Betsy gazed back at her guilelessly, her hand halting with the cup of tea halfway to her lips. Marianne’s eyes narrowed. “All right, Roz. Exactly what is speculation?”

“Well, it’s where you ante up a certain amount of money. Gran and I did a ha’pence. Only the dealer antes up double. Then he gives everyone three cards, and—”

“A card game?” Marianne swung to Betsy. “You were teaching her a card game?”

Betsy shrugged. “Just a simple one, to pass the time.”

“It was fun, Mama, and I even won!” Rosalind said excitedly. “Gran says one day she’ll teach me loo, but that takes five people, and we couldn’t get the others to play. They’re always too fidgety when you’re at a party.”

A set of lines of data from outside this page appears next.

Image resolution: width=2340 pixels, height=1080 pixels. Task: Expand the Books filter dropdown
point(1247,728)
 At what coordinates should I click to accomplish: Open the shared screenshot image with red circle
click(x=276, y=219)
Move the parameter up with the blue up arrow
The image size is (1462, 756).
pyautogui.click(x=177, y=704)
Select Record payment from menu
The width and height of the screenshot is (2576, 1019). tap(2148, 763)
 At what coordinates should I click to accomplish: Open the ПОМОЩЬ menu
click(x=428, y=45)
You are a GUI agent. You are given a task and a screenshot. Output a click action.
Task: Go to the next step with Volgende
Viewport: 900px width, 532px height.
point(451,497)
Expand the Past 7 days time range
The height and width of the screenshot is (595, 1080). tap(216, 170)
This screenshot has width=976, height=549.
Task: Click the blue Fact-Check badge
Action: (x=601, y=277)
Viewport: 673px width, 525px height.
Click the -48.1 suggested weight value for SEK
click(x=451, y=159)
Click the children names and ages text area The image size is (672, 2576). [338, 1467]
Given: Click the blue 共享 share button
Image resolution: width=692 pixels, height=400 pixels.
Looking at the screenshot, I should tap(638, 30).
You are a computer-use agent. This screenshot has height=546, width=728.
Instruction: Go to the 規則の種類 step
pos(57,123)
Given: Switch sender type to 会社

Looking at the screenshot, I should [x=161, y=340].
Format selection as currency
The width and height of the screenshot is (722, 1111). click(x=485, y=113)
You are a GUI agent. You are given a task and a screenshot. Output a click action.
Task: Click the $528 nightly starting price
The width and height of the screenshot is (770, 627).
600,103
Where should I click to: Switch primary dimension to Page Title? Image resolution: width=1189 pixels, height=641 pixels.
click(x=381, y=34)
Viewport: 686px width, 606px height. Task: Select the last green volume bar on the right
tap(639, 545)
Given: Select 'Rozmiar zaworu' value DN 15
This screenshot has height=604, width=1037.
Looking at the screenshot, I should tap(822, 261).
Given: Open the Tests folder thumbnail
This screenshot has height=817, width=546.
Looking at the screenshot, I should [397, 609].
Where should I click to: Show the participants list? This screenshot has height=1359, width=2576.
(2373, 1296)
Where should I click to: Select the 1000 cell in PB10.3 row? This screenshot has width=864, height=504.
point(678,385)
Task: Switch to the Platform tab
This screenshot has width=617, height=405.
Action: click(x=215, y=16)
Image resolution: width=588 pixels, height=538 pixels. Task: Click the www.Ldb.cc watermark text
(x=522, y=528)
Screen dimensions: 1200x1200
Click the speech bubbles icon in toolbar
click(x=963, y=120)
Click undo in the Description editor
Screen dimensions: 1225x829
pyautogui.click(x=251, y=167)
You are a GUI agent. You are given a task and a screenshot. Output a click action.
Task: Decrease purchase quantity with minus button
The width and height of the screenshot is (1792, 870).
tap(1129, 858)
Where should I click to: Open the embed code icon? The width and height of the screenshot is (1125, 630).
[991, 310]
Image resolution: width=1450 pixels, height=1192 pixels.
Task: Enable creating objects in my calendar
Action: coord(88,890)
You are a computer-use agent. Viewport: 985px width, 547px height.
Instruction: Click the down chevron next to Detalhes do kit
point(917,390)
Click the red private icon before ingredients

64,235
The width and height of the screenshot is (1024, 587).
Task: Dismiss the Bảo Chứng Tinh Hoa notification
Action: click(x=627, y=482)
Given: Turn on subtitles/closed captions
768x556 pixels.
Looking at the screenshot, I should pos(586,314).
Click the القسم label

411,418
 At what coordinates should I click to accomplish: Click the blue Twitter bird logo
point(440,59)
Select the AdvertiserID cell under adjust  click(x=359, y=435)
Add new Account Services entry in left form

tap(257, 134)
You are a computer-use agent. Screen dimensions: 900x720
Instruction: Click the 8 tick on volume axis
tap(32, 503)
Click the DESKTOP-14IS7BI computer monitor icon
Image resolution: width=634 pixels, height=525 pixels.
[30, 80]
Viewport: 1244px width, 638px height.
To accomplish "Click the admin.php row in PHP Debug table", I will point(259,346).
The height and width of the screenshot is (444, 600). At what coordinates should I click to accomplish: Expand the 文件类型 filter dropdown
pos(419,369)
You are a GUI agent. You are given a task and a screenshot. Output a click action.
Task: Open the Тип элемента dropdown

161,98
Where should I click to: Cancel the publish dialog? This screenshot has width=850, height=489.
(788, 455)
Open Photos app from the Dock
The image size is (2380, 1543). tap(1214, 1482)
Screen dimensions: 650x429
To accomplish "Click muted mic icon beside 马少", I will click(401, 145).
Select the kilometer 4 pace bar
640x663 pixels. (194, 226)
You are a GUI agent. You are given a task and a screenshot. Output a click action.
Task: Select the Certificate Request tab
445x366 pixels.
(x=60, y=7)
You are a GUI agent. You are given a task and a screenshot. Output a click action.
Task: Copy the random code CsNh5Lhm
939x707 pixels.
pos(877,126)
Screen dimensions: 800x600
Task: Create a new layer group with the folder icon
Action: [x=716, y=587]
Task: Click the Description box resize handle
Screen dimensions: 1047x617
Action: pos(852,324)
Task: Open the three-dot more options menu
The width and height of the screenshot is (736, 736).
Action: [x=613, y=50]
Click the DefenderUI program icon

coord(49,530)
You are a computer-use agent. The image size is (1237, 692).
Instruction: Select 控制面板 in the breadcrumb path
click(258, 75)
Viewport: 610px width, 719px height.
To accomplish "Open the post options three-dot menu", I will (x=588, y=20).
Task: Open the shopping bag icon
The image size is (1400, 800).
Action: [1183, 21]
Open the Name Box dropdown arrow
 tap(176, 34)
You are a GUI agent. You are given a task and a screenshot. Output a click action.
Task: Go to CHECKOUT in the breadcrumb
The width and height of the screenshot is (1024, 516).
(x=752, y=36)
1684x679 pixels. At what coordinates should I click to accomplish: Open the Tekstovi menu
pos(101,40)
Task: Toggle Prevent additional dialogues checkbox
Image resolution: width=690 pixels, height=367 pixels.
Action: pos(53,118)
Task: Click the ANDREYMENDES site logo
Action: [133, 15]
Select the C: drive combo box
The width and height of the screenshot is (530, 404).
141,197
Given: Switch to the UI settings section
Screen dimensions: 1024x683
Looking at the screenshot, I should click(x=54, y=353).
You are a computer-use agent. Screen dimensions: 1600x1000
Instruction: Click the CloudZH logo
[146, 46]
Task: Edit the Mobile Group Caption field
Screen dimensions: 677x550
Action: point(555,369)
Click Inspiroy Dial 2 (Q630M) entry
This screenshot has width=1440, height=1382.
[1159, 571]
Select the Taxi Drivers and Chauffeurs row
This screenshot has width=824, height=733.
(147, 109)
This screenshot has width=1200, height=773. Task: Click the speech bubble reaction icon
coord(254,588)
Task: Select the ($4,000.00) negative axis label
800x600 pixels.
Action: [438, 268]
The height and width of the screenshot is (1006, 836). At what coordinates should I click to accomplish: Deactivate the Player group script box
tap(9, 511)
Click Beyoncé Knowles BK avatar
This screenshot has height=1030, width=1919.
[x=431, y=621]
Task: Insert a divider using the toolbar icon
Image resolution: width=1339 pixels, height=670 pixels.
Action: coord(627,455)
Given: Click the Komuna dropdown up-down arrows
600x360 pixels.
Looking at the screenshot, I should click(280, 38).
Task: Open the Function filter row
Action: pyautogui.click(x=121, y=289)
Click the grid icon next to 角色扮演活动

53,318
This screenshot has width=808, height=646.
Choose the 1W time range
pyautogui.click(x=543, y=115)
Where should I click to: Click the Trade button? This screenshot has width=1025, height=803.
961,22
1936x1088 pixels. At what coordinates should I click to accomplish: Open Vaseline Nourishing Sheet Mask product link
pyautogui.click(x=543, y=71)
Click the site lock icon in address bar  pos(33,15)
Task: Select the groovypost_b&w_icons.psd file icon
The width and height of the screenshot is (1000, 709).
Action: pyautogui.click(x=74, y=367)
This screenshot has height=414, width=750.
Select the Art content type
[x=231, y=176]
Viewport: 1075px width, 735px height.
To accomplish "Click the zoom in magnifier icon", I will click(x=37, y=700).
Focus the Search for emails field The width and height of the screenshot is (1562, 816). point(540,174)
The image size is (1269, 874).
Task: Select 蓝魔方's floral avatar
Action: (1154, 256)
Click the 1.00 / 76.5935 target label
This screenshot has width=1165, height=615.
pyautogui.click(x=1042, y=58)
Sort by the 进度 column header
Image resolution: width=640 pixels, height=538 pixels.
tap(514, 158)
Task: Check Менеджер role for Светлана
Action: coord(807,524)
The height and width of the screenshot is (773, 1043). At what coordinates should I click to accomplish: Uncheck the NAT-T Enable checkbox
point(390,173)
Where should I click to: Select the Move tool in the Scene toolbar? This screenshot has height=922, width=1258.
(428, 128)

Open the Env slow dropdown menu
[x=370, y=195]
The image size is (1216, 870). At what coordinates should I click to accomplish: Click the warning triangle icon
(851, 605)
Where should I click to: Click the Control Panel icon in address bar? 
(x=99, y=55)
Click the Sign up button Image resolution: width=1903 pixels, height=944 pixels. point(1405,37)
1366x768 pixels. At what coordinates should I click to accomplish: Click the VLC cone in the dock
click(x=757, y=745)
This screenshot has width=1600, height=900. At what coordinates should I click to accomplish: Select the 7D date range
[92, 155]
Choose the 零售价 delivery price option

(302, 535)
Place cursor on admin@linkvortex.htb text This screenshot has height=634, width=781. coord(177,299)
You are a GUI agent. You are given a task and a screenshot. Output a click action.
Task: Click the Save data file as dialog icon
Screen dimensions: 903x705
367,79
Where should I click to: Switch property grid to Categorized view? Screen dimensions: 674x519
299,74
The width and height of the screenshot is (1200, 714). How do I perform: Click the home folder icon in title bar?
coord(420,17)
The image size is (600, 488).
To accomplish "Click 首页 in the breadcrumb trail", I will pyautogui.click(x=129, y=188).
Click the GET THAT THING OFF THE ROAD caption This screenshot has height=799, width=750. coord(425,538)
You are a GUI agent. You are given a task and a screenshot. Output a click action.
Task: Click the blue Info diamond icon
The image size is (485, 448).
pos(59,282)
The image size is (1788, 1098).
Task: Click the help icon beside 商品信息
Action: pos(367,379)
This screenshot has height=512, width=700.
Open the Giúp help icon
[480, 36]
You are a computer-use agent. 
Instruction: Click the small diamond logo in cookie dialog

“Betsy, I told you about teaching Rosalind to gamble!”

“She has a natural gift,” Betsy protested. “It’s a shame, it is, to waste it. I never met anyone who caught on faster.”

“Rosalind is not going to be a cardsharp.”

“Of course not. But it never hurts to be able to pick up a little pocket money when you need it.”

Marianne groaned and closed her eyes. She heard a muffled snort and looked over to see Winny and Della smothering their laughter.

“Go ahead and laugh, all of you,” Marianne grumbled.

“I’m sorry, Mary,” Winny said, still smiling. “It’s just—she looked so cute, sitting there, holding those cards and dealing them like a professional.”

Marianne could well imagine it, and even her own lips twitched at the thought. “Honestly, Betsy,” she said, trying to remain stern. “She is only nine years old.”

“I know. That’s what makes it so amazing. I’d ‘a thought she was much older, the way she played.”

Marianne smiled. “Well, in the future, please, could you teach her something besides gambling games? And don’t teach her any of your tricks, either.”

Betsy widened her eyes innocently. “Tricks? Why would I teach the child any tricks?”

“You taught me one last week,” Rosalind pointed out. “You know, about how if you prick the ace with a pin, you can feel it as you deal, but it doesn’t show, and—”

“Betsy! That’s exactly what I’m talking about.”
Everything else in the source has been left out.